Equal pay the San Jose way

It was good to read that the San Jose municipal workers' strike against sex discrimination had ended with "both sides pleased." For it is important that the drive toward equal pay for "comparable" work by men and women proceed without divisiveness in the spirit that what is fair for one is fair for all. Last month's Supreme Court ruling in an Oregon case opened the door to legal action by women alleging pay discrimination whether or not in jobs exactly the same as men. Now San Jose has become the nation's first city to confront the question through the collective bargaining that is expected to be a growing means toward achieving wage equity between the sexes.

A familiar example of inequity is the children's day-care worker, usually a woman, paid less than a janitor, usually a man. Nurses and accountants have been suggested as comparable in this sense, though not the same. The issue arose in San Jose after a commissioned study rated almost 300 city jobs and found many filled by women to be underpaid. For instance, by such criteria as accountability, problem-solving, and know- how, the study gave the same job value to legal secretaries and instrument repair technicians -- though the secretaries were paid almost $9,500 a year less than the technicians.

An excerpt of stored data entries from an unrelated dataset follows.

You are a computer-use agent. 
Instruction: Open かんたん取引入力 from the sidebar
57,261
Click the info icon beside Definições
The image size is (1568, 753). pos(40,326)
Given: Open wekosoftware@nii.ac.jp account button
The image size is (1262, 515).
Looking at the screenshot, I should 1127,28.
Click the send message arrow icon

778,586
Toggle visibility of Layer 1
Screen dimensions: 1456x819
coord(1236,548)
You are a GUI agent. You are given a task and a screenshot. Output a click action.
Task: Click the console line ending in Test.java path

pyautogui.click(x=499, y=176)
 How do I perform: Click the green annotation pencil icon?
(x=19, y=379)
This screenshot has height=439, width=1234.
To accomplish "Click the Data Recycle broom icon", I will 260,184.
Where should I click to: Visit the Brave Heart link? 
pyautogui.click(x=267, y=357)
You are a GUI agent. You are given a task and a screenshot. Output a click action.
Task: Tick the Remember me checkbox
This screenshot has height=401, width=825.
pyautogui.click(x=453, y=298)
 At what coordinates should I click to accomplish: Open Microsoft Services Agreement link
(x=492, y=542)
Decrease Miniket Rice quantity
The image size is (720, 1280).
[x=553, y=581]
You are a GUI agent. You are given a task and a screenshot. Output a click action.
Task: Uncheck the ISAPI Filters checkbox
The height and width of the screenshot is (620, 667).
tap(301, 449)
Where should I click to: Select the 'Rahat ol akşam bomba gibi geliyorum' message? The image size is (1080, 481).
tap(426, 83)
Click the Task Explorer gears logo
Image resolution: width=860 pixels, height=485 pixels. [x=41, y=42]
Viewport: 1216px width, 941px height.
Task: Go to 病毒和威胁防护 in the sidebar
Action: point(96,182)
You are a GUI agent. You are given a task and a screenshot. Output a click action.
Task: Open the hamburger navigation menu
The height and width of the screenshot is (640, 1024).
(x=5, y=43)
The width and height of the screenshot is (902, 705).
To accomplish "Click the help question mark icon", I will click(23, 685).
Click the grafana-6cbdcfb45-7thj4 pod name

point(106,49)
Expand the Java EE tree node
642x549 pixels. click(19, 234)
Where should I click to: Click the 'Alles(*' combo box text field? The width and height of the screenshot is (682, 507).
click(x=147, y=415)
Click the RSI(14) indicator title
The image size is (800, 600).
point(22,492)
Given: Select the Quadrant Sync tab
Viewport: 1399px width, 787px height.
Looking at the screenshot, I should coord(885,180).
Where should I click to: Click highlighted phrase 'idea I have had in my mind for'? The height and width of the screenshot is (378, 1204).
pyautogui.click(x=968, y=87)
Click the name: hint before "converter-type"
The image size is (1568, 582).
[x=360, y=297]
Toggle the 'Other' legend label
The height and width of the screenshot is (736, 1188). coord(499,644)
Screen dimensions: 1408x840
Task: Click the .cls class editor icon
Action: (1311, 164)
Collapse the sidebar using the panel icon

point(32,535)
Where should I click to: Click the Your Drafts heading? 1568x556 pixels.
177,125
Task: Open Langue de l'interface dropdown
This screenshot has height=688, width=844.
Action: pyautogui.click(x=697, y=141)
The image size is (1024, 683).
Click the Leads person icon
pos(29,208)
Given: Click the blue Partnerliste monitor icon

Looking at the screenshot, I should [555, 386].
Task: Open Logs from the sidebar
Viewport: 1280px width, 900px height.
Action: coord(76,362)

The strike settlement included not only general cost-of-living increases but a two- year program to bring the pay in more than sixty job classifications filled mainly by women to within 10 percent of comparable categories filled mainly by men. Further reduction in inequities is expected to be sought in the future.

The kind of problem that San Jose is now so laudably addressing can be traced in part to well-intentioned protective regulations for women workers. Some of these were lifted during World War II so that women could take -- and prove that they could handle -- factory and other jobs ordinarily held by men. After the war the government urged women to return to the home, and most of these jobs were given again to men as protective regulations for women were restored. The upshot was a stereotyping of men's and women's jobs, with men tending to get the unionized and more highly paid ones. Some companies were found to have "evaluated" their jobs and decided to pay less for those that were filled with women.

Such practices and attitudes have reechoed to the point where a basic question is whether some jobs pay less than others because they are worth less or simply because they tend to be held by women. At any rate, an estimated 80 percent of the recent so-called flood of women into the workforce has been into clerical, service, and other jobs pegged at lower wages.

The need is evident to continue the effort to determine the proper pay for jobs on their merits and pay this to the jobholder without rega rd to sex.